EXERCISE AIM ::
Give back all of the data exactly as it appears here.

INPUT FOR THIS TASK: Begin

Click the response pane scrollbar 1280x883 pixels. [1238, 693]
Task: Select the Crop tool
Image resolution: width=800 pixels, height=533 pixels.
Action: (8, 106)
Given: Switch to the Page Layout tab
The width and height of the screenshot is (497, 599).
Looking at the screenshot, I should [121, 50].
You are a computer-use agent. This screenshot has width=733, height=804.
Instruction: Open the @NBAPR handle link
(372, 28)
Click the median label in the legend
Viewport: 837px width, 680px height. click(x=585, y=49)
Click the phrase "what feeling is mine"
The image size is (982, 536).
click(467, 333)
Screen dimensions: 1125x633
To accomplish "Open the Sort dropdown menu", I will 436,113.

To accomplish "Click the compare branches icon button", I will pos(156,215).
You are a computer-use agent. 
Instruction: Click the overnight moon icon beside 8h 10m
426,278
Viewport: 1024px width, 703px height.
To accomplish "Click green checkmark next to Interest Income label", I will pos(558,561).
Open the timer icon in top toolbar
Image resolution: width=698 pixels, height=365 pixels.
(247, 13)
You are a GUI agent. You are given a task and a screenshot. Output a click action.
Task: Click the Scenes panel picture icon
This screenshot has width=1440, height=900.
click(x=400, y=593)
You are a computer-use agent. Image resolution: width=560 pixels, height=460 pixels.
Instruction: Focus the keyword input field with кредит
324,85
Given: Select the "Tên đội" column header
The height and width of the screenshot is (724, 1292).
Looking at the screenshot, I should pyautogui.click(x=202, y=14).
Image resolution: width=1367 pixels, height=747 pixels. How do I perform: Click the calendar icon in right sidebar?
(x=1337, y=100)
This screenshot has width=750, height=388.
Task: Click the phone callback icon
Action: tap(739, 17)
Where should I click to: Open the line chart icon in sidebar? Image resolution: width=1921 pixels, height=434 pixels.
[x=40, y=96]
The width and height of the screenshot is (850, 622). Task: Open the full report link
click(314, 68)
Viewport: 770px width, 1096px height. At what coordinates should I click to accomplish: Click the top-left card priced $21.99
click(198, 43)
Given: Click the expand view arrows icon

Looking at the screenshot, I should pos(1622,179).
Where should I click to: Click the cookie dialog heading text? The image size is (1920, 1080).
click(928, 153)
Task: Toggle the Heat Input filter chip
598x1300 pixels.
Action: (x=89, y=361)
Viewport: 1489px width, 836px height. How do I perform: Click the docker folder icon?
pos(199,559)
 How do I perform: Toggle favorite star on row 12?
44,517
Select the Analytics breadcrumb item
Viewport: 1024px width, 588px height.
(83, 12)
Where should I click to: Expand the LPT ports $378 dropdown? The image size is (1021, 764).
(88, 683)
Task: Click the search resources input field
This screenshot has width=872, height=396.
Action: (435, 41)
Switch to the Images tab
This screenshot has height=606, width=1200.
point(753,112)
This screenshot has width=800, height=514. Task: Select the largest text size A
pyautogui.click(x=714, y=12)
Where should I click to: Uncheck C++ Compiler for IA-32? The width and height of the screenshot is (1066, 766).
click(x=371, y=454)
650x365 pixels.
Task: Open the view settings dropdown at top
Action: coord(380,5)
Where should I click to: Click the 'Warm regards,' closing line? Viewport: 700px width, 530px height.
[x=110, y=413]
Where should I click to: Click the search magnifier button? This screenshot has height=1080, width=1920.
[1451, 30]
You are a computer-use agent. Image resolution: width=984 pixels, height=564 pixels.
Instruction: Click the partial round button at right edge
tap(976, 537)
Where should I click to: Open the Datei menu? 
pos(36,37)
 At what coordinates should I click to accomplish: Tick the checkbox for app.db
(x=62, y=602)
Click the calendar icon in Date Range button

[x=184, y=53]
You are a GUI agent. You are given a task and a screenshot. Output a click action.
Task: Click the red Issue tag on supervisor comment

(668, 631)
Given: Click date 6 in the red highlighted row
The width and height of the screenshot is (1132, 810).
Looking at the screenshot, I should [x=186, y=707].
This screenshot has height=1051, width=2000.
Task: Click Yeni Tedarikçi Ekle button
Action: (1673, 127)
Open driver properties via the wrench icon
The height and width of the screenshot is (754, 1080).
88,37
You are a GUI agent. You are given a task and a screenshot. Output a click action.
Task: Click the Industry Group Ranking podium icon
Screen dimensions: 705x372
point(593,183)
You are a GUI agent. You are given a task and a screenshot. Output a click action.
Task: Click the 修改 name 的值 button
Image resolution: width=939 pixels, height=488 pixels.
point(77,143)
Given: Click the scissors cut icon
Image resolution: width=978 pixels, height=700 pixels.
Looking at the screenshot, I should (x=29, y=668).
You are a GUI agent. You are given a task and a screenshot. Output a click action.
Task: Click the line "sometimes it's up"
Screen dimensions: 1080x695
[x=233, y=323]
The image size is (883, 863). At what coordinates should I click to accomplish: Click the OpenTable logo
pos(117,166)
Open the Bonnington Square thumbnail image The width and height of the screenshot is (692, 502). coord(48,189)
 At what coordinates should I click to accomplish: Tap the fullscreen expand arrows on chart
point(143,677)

INPUT FOR THIS TASK: End

EXERCISE RESPONSE ::
Click the response pane scrollbar 1280x883 pixels. [1238, 693]
Task: Select the Crop tool
Image resolution: width=800 pixels, height=533 pixels.
Action: (8, 106)
Given: Switch to the Page Layout tab
The width and height of the screenshot is (497, 599).
Looking at the screenshot, I should [121, 50].
You are a computer-use agent. This screenshot has width=733, height=804.
Instruction: Open the @NBAPR handle link
(372, 28)
Click the median label in the legend
Viewport: 837px width, 680px height. click(x=585, y=49)
Click the phrase "what feeling is mine"
The image size is (982, 536).
click(467, 333)
Screen dimensions: 1125x633
To accomplish "Open the Sort dropdown menu", I will 436,113.

To accomplish "Click the compare branches icon button", I will pos(156,215).
You are a computer-use agent. 
Instruction: Click the overnight moon icon beside 8h 10m
426,278
Viewport: 1024px width, 703px height.
To accomplish "Click green checkmark next to Interest Income label", I will pos(558,561).
Open the timer icon in top toolbar
Image resolution: width=698 pixels, height=365 pixels.
(247, 13)
You are a GUI agent. You are given a task and a screenshot. Output a click action.
Task: Click the Scenes panel picture icon
This screenshot has width=1440, height=900.
click(x=400, y=593)
You are a computer-use agent. Image resolution: width=560 pixels, height=460 pixels.
Instruction: Focus the keyword input field with кредит
324,85
Given: Select the "Tên đội" column header
The height and width of the screenshot is (724, 1292).
Looking at the screenshot, I should pyautogui.click(x=202, y=14).
Image resolution: width=1367 pixels, height=747 pixels. How do I perform: Click the calendar icon in right sidebar?
(x=1337, y=100)
This screenshot has width=750, height=388.
Task: Click the phone callback icon
Action: tap(739, 17)
Where should I click to: Open the line chart icon in sidebar? Image resolution: width=1921 pixels, height=434 pixels.
[x=40, y=96]
The width and height of the screenshot is (850, 622). Task: Open the full report link
click(314, 68)
Viewport: 770px width, 1096px height. At what coordinates should I click to accomplish: Click the top-left card priced $21.99
click(198, 43)
Given: Click the expand view arrows icon

Looking at the screenshot, I should pos(1622,179).
Where should I click to: Click the cookie dialog heading text? The image size is (1920, 1080).
click(928, 153)
Task: Toggle the Heat Input filter chip
598x1300 pixels.
Action: (x=89, y=361)
Viewport: 1489px width, 836px height. How do I perform: Click the docker folder icon?
pos(199,559)
 How do I perform: Toggle favorite star on row 12?
44,517
Select the Analytics breadcrumb item
Viewport: 1024px width, 588px height.
(83, 12)
Where should I click to: Expand the LPT ports $378 dropdown? The image size is (1021, 764).
(88, 683)
Task: Click the search resources input field
This screenshot has width=872, height=396.
Action: (435, 41)
Switch to the Images tab
This screenshot has height=606, width=1200.
point(753,112)
This screenshot has width=800, height=514. Task: Select the largest text size A
pyautogui.click(x=714, y=12)
Where should I click to: Uncheck C++ Compiler for IA-32? The width and height of the screenshot is (1066, 766).
click(x=371, y=454)
650x365 pixels.
Task: Open the view settings dropdown at top
Action: coord(380,5)
Where should I click to: Click the 'Warm regards,' closing line? Viewport: 700px width, 530px height.
[x=110, y=413]
Where should I click to: Click the search magnifier button? This screenshot has height=1080, width=1920.
[1451, 30]
You are a computer-use agent. Image resolution: width=984 pixels, height=564 pixels.
Instruction: Click the partial round button at right edge
tap(976, 537)
Where should I click to: Open the Datei menu? 
pos(36,37)
 At what coordinates should I click to accomplish: Tick the checkbox for app.db
(x=62, y=602)
Click the calendar icon in Date Range button

[x=184, y=53]
You are a GUI agent. You are given a task and a screenshot. Output a click action.
Task: Click the red Issue tag on supervisor comment

(668, 631)
Given: Click date 6 in the red highlighted row
The width and height of the screenshot is (1132, 810).
Looking at the screenshot, I should [x=186, y=707].
This screenshot has height=1051, width=2000.
Task: Click Yeni Tedarikçi Ekle button
Action: (1673, 127)
Open driver properties via the wrench icon
The height and width of the screenshot is (754, 1080).
88,37
You are a GUI agent. You are given a task and a screenshot. Output a click action.
Task: Click the Industry Group Ranking podium icon
Screen dimensions: 705x372
point(593,183)
You are a GUI agent. You are given a task and a screenshot. Output a click action.
Task: Click the 修改 name 的值 button
Image resolution: width=939 pixels, height=488 pixels.
point(77,143)
Given: Click the scissors cut icon
Image resolution: width=978 pixels, height=700 pixels.
Looking at the screenshot, I should (x=29, y=668).
You are a GUI agent. You are given a task and a screenshot. Output a click action.
Task: Click the line "sometimes it's up"
Screen dimensions: 1080x695
[x=233, y=323]
The image size is (883, 863). At what coordinates should I click to accomplish: Click the OpenTable logo
pos(117,166)
Open the Bonnington Square thumbnail image The width and height of the screenshot is (692, 502). coord(48,189)
 At what coordinates should I click to accomplish: Tap the fullscreen expand arrows on chart
point(143,677)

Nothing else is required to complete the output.